PAGE EXCERPT:
- - - -

Currently, information is siloed and accessible and understandable to only the business or IT analyst. It’s up to the analyst to know what information is important enough to send on to a health plan or system executive. We need to break this pattern. We need to use the right data in programs that use advanced analytics to create real-time reports that can be used and understood by anyone in the healthcare system. In an ideal model, once a decision-maker receives a report about a physician’s generic dispense rate, for instance, they can send that exact report onto the physician. When the physician logs into her dashboard the next day, she sees that her generic dispense rate is low and begins correcting that in her daily workflow.  

Collecting the right data for the sake of collecting the right data does no good. It’s about collecting the right data, aggregating that data and presenting it in a usable format that can impact healthcare decisions.


 

Bonnie Cassidy, Senior Director of HIM Innovation, Nuance

Capturing the right data is central to maximizing an analytics program, and there needs to be a balanced collection of demographic, clinical, revenue and compliance information. From a clinical perspective, it is key to capture accurate health information data from electronic health records (EHRs), as well as medical images. This data is central to recording the clinical codes needed to establish an accurate case mix index (CMI) that reflects the true severity of illness of a patient population, which is essential for reporting quality measures. From an administrative perspective, capturing claims and cost information is vital to ensuring financial integrity is maintained.


 

Tony Jones, M.D., CMO, Philips Healthcare’s Patient Care and Clinical Informatics’ Business Unit

Hospitals are already capturing much of the data that they need. Unfortunately, the data is not in the same systems or easily shared to allow tools and algorithms to take full advantage of an analysis. Much (but not all) of the data that’s available is being captured today. The next step is to interconnect the data housed in different systems or to replicate the data in a cloud. Once that is done, it will be much easier to apply algorithms that can take advantage of this vast collection of information and detect patterns to guide more clinically and economically valuable decisions.

- - - -

DATA PROVIDED:
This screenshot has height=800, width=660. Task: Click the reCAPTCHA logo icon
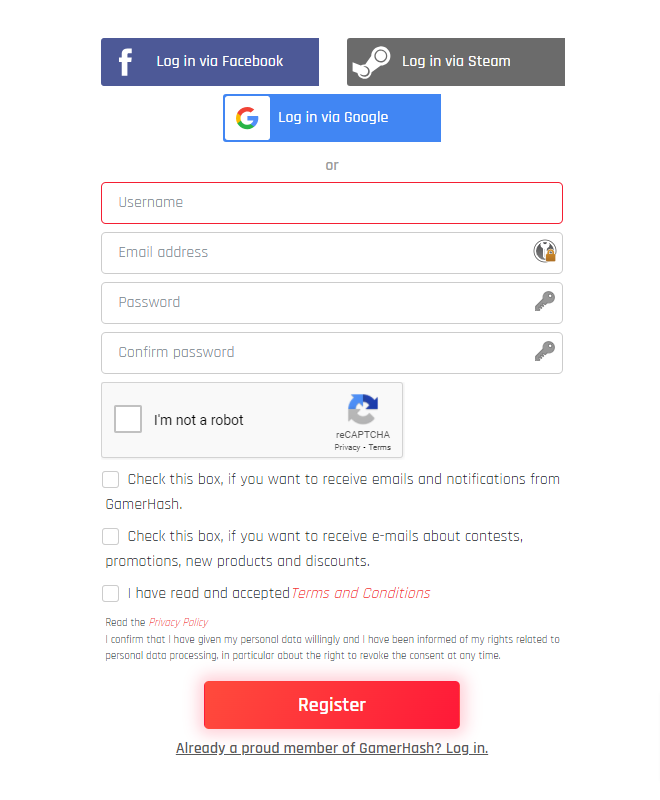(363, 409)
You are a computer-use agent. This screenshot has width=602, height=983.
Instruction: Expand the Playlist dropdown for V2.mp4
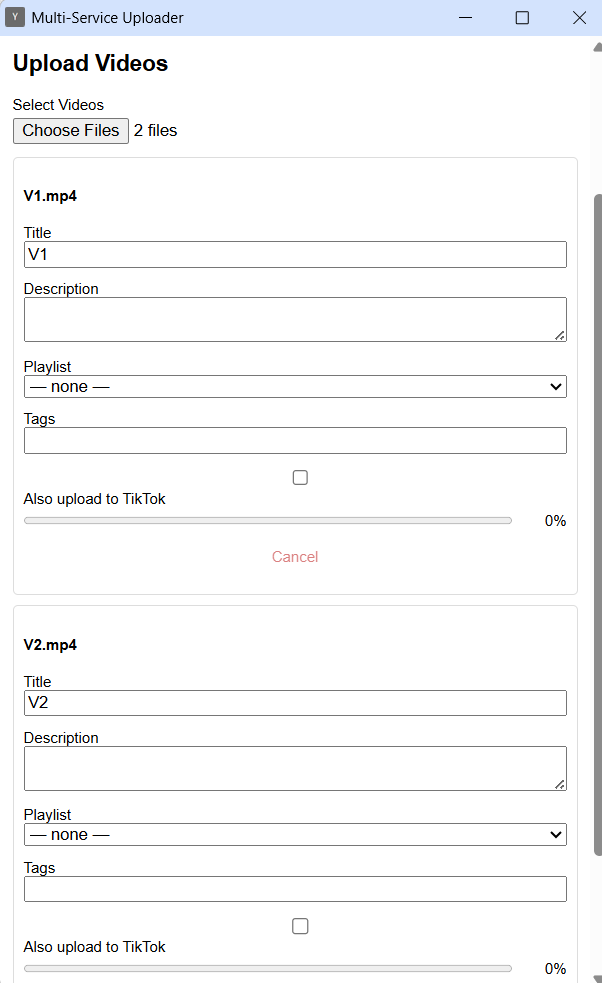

- - - -

CHECK YOUR UNDERSTANDING:
A) In the healthcare data excerpt, what does Tony Jones name as the next step for hospitals' data?
B) Reproduce word for word the part of the healthcare data excerpt that opens with the words containing "Capturing the right" and closes with "integrity is maintained.".

RESPONSES BY ITEM NUMBER:
A) Interconnecting the data housed in different systems or replicating the data in a cloud.

B)
Capturing the right data is central to maximizing an analytics program, and there needs to be a balanced collection of demographic, clinical, revenue and compliance information. From a clinical perspective, it is key to capture accurate health information data from electronic health records (EHRs), as well as medical images. This data is central to recording the clinical codes needed to establish an accurate case mix index (CMI) that reflects the true severity of illness of a patient population, which is essential for reporting quality measures. From an administrative perspective, capturing claims and cost information is vital to ensuring financial integrity is maintained.